Mais les parlementaires estiment que ce garde-fou restreint leurs pouvoirs. " C'est un bouclier budgétaire pour le gouvernement mais, le problème, c'est qu'on s'en sert comme d'un outil politique afin d'éviter l'examen de certains amendements ", explique la présidente du groupe socialiste à l'Assemblée, Valérie Rabault, ex-rapporteuse générale du budget.
En  2008, lors de la révision constitutionnelle lancée par Nicolas Sarkozy, les présidents des commissions des finances à l'Assemblée et au Sénat, Didier Migaud et Jean Arthuis, avaient déjà plaidé, en vain, pour la fin de ce qu'ils qualifiaient alors de " forme d'autocensure parlementaire ".
L'examen du projet de loi constitutionnel voulu par Emmanuel Macron et qui doit débuter avant l'été au Palais-Bourbon va rouvrir le débat. Certains élus, de droite ou issus de la majorité notamment, plaident à nouveau pour sa suppression. " Aujourd'hui le seul vrai législateur en France c'est l'exécutif ", tonne ainsi la députée LRM Barbara Pompili, présidente de la commission du développement durable. Selon l'élue de la Somme, la disparition de l'article  40 " redonnerait de la valeur au travail parlementaire ".

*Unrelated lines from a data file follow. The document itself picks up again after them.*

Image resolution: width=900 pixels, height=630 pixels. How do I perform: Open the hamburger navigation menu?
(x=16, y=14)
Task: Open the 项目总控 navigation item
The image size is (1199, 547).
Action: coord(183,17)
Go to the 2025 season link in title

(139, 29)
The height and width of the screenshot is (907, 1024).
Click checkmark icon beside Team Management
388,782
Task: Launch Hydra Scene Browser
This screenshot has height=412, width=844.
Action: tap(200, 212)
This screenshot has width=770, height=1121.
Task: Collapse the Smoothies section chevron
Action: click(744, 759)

Le débat n'est pas anodin dans un contexte où la première version du projet de loi constitutionnel, présentée le 9  mai en conseil des ministres, est jugée au Sénat comme à l'Assemblée trop restrictive des droits du Parlement. Les élus fourbissent donc leurs armes pour répondre à l'exécutif.
Mme Pompili affirme que plusieurs présidents de commission se trouvent sur cette même ligne. C'est notamment le cas de Brigitte Bourguignon (LRM), aux affaires sociales, qui avait fait une proposition en ce sens dans le cadre des groupes de travail sur la réforme de l'Assemblée nationale. Le député Les Républicains et président de la commission des finances, Eric Wœrth, défendra lui aussi cette position. " C'est déresponsabiliser le Parlement que d'encadrer son droit d'amendement ", défend celui qui est pourtant ancien ministre du budget et apôtre de la maîtrise de la dépense publique.
" Glissière de sécurité "En décembre  2017, l'un des groupes de travail transpartisan sur la réforme de l'Assemblée nationale jugeait que la question de l'article  40 " mérite d'être débattue ",car elle " reflète une conception du parlementarisme héritée des débuts de la Ve  République " qui " n'a nullement su empêcher la dérive des finances publiques ".
Les détracteurs de cet article s'appuient sur une réflexion en cours à l'Assemblée : plusieurs députés sont mobilisés autour de la création d'un outil d'expertise budgétaire au service des élus, qui permettrait notamment de mesurer le coût des amendements. De quoi réguler et responsabiliser leur dépôt, selon ceux qui ne veulent plus de l'article  40. Mme Pompili n'envisage d'ailleurs la suppression de ce dernier qu'à condition que les amendements dispendieux " soient obligatoirement assortis d'une étude d'impact ".
Sa proposition ne fait par l'unanimité au sein de la majorité. " On est dans un pays qui vit en déficit sans interruption et qui a une propension à la dépense publique, l'article  40 est une glissière de sécurité bienvenue ", plaide le président (LRM) de la commission des affaires économiques, Roland Lescure. " Ce n'est pas un tabou, mais ce n'est pas l'urgence ", explique l'entourage de la chef de file du groupe LRM à la commission des finances, Amélie de Montchalin.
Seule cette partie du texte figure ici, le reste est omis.